Payday Lenders Partner With Native American Tribes To Circumvent Consumer Protection Laws

By Claire Caulfield
Published: Friday, February 2, 2018 - 8:41am

Payday lenders across the country are making deals with Native American tribes to circumvent consumer protection laws, according to a new study.

“The first case I worked on, I thought was a new, isolated case,” said Leslie Bailey, staff attorney at Public Justice, a non-profit group. “As we continued the case and research, we realized there was this huge movement in the payday lending industry.”

Due to tribal sovereignty, tribal businesses cannot be sued for violating state consumer protection laws.

“So payday lenders – that were already established with no tribal members – one of their business leaders would approach a tribe and offer to make a deal,” Bailey said.

According to the Pew Research center, one-in-four Native Americans are living in poverty, and tribes are often not able to generate enough revenue from their land and resources on reservations.

“But what we started seeing in case after case was the tribe was getting an incredibly small percentage of the profits,” Bailey said. “Were talking about companies that are making millions of dollars, CEOs making millions of dollars and the tribe would often get one percent.”

“I think [tribal councils] thought it was low risk and they thought any money was better than no money,” she said.

The Navajo Nation, Gila River, Tohono O’odham and Hopi tribes did not return request for interview on this story.

The payday lending companies examined in the Public Justice Report were regularly making loans with interest rates well above state and federal regulations – sometimes up to 700 percent.

“This is clearly breaking most consumer protection laws and some federal laws and [the companies] knew they were going to get sued,” she said.

“They would come into the courtroom with these business records that looked legit – it looked like it was a tribal business,” said Bailey. “And so the suits were going away and the tribal sovereignty argument was working.”

But then came the case of billionaire payday loan mogul and race car driver Scott Tucker.

Tucker was recently sentenced to more than 16 years in federal prison for illegal loan practices affecting 4.5 million customers.
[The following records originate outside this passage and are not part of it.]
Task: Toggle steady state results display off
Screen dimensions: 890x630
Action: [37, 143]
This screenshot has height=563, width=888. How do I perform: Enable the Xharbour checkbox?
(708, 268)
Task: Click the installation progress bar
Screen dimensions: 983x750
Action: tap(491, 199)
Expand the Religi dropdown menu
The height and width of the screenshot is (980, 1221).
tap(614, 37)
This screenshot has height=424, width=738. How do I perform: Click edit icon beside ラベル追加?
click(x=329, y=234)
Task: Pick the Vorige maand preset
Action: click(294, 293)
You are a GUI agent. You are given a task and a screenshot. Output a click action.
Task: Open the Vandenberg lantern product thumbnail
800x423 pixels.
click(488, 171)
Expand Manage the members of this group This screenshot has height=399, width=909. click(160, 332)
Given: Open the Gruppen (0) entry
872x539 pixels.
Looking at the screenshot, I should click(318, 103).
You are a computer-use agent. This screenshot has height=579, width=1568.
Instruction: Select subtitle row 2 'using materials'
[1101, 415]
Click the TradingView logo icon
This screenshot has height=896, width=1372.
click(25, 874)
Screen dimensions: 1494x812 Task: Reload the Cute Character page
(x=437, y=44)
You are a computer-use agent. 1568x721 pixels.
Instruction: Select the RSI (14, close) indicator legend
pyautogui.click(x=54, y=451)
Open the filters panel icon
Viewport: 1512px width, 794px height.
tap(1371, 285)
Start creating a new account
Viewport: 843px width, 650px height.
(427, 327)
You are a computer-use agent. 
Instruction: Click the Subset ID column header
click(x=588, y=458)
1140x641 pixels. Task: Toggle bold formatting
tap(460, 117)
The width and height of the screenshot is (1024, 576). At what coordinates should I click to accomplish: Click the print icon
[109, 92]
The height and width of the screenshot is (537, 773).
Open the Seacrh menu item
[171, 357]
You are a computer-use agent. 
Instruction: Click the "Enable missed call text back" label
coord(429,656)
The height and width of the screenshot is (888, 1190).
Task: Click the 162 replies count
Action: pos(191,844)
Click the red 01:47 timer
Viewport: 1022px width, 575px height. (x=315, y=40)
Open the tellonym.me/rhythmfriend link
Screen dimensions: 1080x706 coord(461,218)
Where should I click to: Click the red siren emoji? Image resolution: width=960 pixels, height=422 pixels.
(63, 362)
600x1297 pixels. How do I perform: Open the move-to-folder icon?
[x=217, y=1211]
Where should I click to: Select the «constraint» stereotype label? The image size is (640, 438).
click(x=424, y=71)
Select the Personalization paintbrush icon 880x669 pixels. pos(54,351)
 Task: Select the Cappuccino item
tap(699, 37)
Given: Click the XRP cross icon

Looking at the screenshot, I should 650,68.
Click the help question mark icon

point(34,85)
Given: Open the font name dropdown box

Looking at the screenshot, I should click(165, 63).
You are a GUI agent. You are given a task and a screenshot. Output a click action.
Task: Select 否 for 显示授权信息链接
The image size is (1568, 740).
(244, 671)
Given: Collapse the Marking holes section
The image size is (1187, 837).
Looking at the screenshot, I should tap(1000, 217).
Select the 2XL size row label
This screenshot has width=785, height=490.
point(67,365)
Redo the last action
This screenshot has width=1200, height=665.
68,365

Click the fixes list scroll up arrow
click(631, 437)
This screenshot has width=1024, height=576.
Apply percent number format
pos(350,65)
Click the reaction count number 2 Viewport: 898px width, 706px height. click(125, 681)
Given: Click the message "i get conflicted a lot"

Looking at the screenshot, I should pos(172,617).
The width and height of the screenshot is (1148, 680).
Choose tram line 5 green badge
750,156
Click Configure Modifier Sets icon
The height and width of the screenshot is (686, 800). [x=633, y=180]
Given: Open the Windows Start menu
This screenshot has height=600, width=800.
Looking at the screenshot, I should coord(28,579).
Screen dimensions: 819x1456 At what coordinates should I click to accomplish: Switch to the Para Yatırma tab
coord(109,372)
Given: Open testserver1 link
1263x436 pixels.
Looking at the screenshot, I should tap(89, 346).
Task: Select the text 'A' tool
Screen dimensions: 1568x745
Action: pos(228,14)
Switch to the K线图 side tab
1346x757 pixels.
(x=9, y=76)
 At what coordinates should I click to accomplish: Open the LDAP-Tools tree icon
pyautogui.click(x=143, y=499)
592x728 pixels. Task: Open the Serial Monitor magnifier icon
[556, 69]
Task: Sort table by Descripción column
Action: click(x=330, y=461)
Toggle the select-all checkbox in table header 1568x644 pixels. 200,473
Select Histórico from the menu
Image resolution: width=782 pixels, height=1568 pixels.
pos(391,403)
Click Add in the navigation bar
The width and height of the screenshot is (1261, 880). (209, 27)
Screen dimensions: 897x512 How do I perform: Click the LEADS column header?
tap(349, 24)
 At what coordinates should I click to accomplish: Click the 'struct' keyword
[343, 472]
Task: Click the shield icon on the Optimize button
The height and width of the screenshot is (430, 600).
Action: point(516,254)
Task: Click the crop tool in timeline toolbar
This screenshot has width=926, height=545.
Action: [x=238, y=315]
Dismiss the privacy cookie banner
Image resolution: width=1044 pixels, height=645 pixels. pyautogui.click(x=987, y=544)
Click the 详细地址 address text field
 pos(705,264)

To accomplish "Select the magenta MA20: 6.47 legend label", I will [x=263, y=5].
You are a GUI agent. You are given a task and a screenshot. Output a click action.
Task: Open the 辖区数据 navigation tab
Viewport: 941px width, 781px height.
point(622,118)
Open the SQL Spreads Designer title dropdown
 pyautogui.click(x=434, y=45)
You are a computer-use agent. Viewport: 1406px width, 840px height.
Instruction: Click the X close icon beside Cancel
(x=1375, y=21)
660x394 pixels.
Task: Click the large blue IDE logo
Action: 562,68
His company, CLK Management, was affiliated with the Miami Indian tribe of Oklahoma, and ran Ameriloan, Cash Advance, One Click Cash, Preferred Cash Loans, United Cash Loans, US FastCash, 500 FastCash, Advantage Cash Services and Star Cash Processing.

The federal prosecutor in his trial alleges Tucker paid the tribe $120,000 to use its name while his payday loan businesses made more than $3.5 billion.

“One the courts actually look behind these tribal documents at where the money is coming from and going, [the courts] are starting to realize they have been duped and need to pay attention,” Bailey said.

The study also profiled the Arizona-based LLC Cash Cloud.

“In a lot of cases it’s the tribal leadership that’s making the decision on behalf of the tribe,” said Bailey. “But in the Cash Cloud example the tribal leaders took one look at this deal and said ‘no way’ and then a rogue tribal member went behind their back and made a deal with the business to allow them to use the tribe’s name and later when the actual tribal leaders were interviewed, they had no idea their tribal name was being used.”

The high-profile Scott Tucker case and his sentencing raised public awareness of this trend and could lead to the practice’s end, said Bailey.

“But … payday lenders are notorious for coming up with loopholes of how to evade consumer protection laws and have come up with some very clever tactics over the years,” said Bailey. “So it really takes a lot of vigilance.”